---- Available data
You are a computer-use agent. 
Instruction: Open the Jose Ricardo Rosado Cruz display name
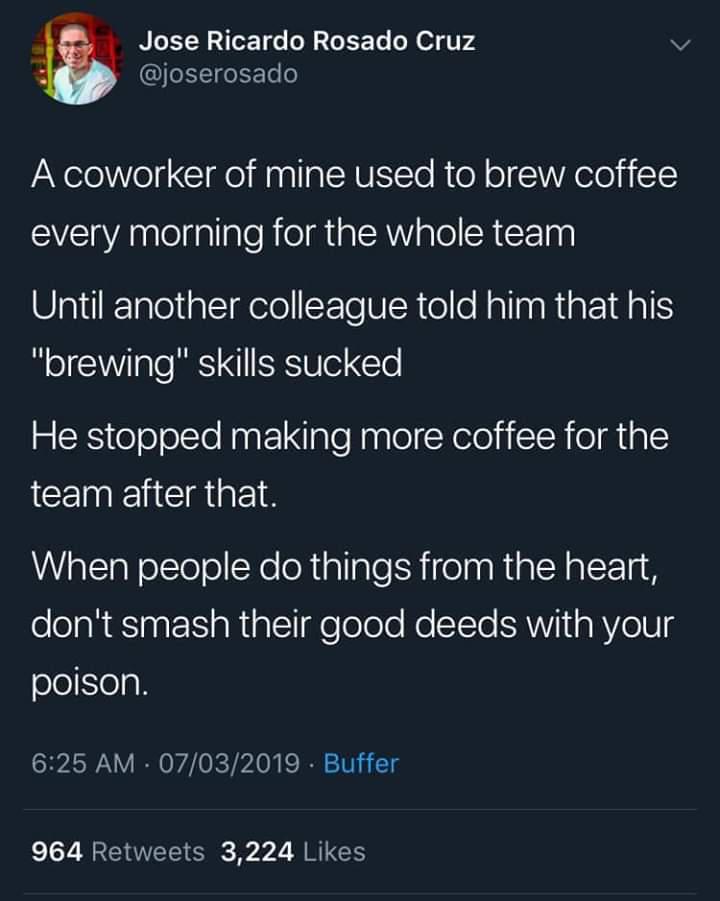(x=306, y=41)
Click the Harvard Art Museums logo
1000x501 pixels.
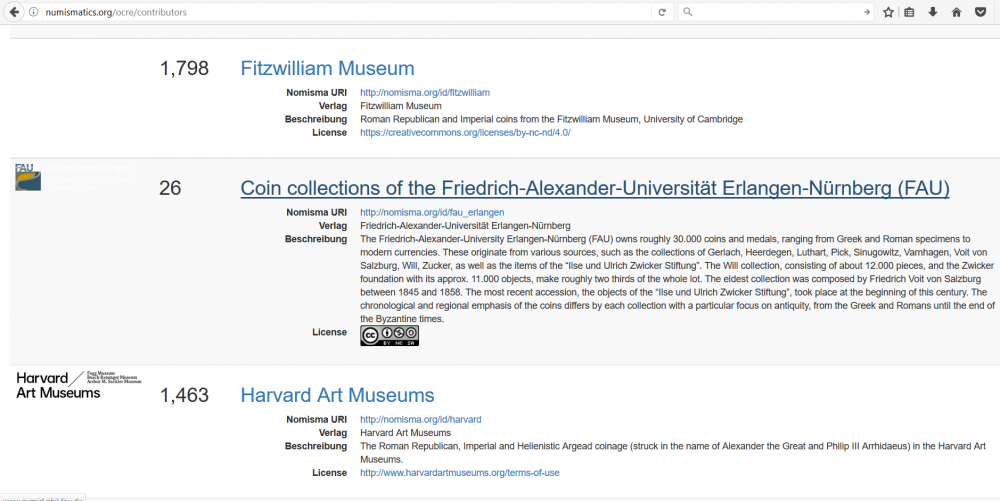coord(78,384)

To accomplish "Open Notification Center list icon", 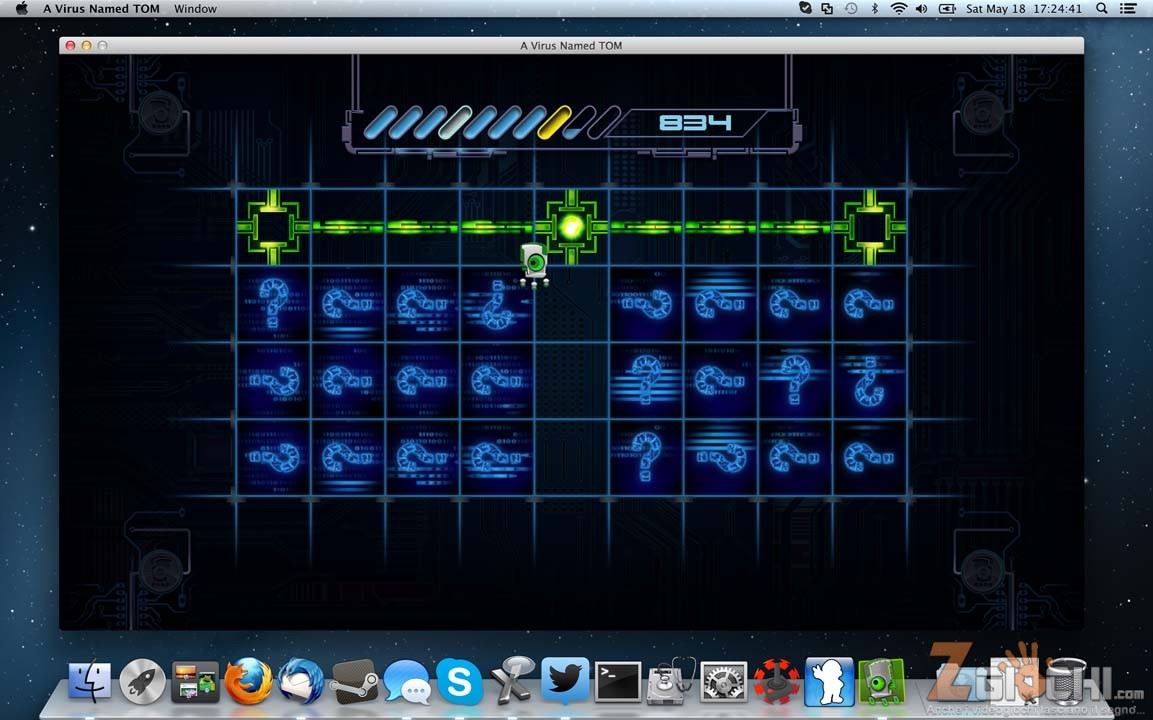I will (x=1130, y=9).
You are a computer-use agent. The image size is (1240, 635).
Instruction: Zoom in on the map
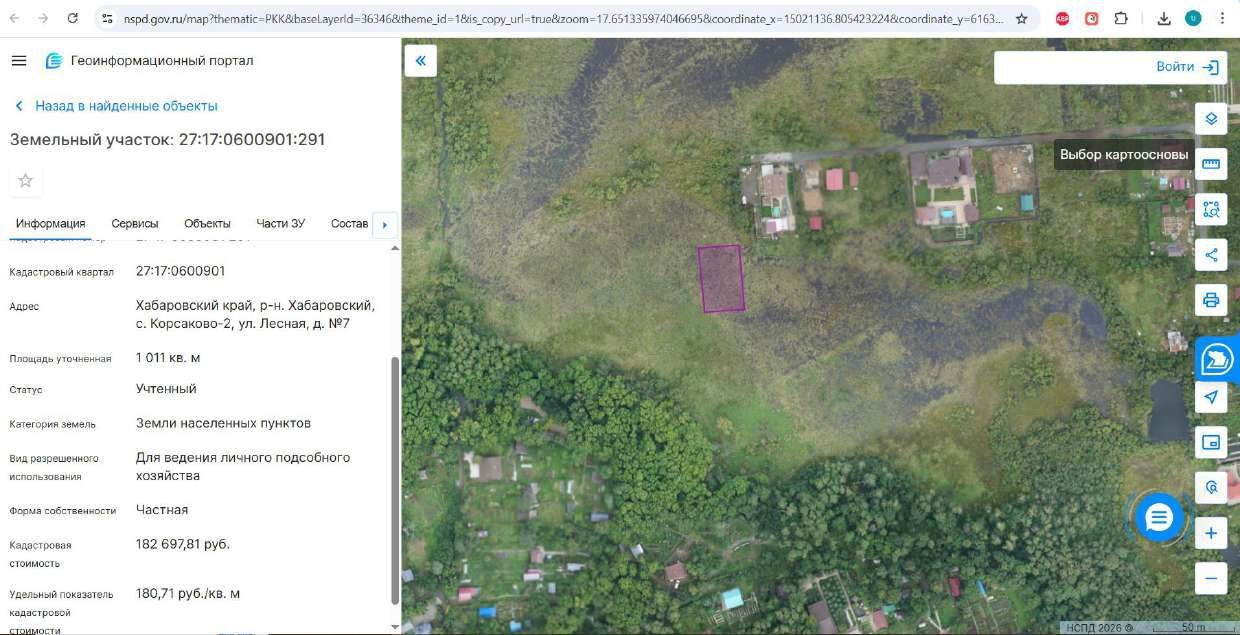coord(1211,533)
--------
◆ Action item
Whenever a line above has the word "agent" in it, copy that line.

◆ Task output
You are a computer-use agent. 
You are a computer-use agent. The image size is (1240, 635).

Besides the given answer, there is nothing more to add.